- Supplied records
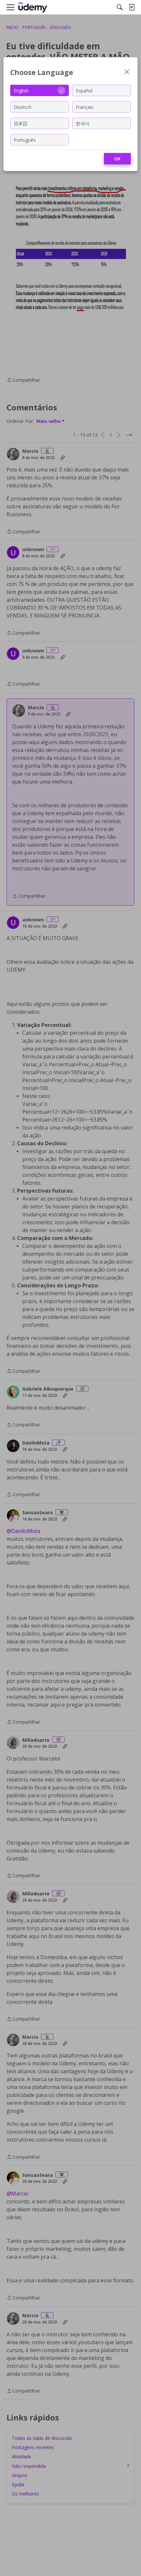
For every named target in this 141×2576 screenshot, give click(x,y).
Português (25, 139)
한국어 (83, 123)
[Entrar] (131, 7)
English (21, 90)
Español (84, 90)
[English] (32, 7)
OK (117, 159)
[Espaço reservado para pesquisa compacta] (120, 7)
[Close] (127, 72)
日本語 (21, 123)
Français (84, 107)
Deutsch (22, 107)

- Task to complete
Include in the answer nothing but an exact repetition of the lines from the one with "[English] (32, 7)" through the end of the material.

- Reply to the task
[English] (32, 7)
OK (117, 159)
[Espaço reservado para pesquisa compacta] (120, 7)
[Close] (127, 72)
日本語 (21, 123)
Français (84, 107)
Deutsch (22, 107)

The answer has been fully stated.